──────── Data for this exercise
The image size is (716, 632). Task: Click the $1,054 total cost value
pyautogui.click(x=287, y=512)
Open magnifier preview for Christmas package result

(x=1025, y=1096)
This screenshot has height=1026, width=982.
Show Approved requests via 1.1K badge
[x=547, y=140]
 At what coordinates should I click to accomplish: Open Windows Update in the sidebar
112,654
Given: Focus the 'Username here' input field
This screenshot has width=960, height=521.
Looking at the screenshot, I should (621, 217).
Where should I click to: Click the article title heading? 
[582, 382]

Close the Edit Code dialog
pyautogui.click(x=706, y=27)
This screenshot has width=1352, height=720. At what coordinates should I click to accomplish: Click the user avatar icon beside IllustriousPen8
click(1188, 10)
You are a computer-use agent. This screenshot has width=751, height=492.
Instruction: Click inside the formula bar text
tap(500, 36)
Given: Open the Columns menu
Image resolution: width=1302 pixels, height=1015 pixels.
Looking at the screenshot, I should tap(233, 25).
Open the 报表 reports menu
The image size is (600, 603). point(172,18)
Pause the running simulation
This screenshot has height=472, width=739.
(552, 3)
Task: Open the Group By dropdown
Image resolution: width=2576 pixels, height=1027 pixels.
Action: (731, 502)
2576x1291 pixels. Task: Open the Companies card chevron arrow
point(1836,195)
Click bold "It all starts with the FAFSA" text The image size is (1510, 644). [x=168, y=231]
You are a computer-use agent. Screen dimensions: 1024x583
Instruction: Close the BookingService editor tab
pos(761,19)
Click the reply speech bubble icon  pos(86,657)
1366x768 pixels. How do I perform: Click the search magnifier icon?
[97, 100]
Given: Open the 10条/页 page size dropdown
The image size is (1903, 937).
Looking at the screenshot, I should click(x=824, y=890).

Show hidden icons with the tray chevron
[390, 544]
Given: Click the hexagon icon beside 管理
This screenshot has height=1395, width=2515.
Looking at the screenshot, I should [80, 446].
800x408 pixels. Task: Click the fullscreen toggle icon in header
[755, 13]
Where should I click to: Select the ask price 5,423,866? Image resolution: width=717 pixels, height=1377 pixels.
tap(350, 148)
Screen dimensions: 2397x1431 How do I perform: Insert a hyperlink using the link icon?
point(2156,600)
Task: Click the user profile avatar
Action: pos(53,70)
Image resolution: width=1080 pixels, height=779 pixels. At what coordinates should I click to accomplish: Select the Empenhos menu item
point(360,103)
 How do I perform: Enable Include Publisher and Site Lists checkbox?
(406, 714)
────────────────
### Objective
Please rewrite the rows above as a numbered list, leaving out the blank lines.

### Result below
1. The image size is (716, 632). Task: Click the $1,054 total cost value
2. pyautogui.click(x=287, y=512)
3. Open magnifier preview for Christmas package result
4. (x=1025, y=1096)
5. This screenshot has height=1026, width=982.
6. Show Approved requests via 1.1K badge
7. [x=547, y=140]
8.  At what coordinates should I click to accomplish: Open Windows Update in the sidebar
9. 112,654
10. Given: Focus the 'Username here' input field
11. This screenshot has width=960, height=521.
12. Looking at the screenshot, I should (621, 217).
13. Where should I click to: Click the article title heading? 
14. [582, 382]
15. Close the Edit Code dialog
16. pyautogui.click(x=706, y=27)
17. This screenshot has width=1352, height=720. At what coordinates should I click to accomplish: Click the user avatar icon beside IllustriousPen8
18. click(1188, 10)
19. You are a computer-use agent. This screenshot has width=751, height=492.
20. Instruction: Click inside the formula bar text
21. tap(500, 36)
22. Given: Open the Columns menu
23. Image resolution: width=1302 pixels, height=1015 pixels.
24. Looking at the screenshot, I should tap(233, 25).
25. Open the 报表 reports menu
26. The image size is (600, 603). point(172,18)
27. Pause the running simulation
28. This screenshot has height=472, width=739.
29. (552, 3)
30. Task: Open the Group By dropdown
31. Image resolution: width=2576 pixels, height=1027 pixels.
32. Action: (731, 502)
33. 2576x1291 pixels. Task: Open the Companies card chevron arrow
34. point(1836,195)
35. Click bold "It all starts with the FAFSA" text The image size is (1510, 644). [x=168, y=231]
36. You are a computer-use agent. Screen dimensions: 1024x583
37. Instruction: Close the BookingService editor tab
38. pos(761,19)
39. Click the reply speech bubble icon  pos(86,657)
40. 1366x768 pixels. How do I perform: Click the search magnifier icon?
41. [97, 100]
42. Given: Open the 10条/页 page size dropdown
43. The image size is (1903, 937).
44. Looking at the screenshot, I should click(x=824, y=890).
45. Show hidden icons with the tray chevron
46. [390, 544]
47. Given: Click the hexagon icon beside 管理
48. This screenshot has height=1395, width=2515.
49. Looking at the screenshot, I should [80, 446].
50. 800x408 pixels. Task: Click the fullscreen toggle icon in header
51. [755, 13]
52. Where should I click to: Select the ask price 5,423,866? Image resolution: width=717 pixels, height=1377 pixels.
53. tap(350, 148)
54. Screen dimensions: 2397x1431 How do I perform: Insert a hyperlink using the link icon?
55. point(2156,600)
56. Task: Click the user profile avatar
57. Action: pos(53,70)
58. Image resolution: width=1080 pixels, height=779 pixels. At what coordinates should I click to accomplish: Select the Empenhos menu item
59. point(360,103)
60.  How do I perform: Enable Include Publisher and Site Lists checkbox?
61. (406, 714)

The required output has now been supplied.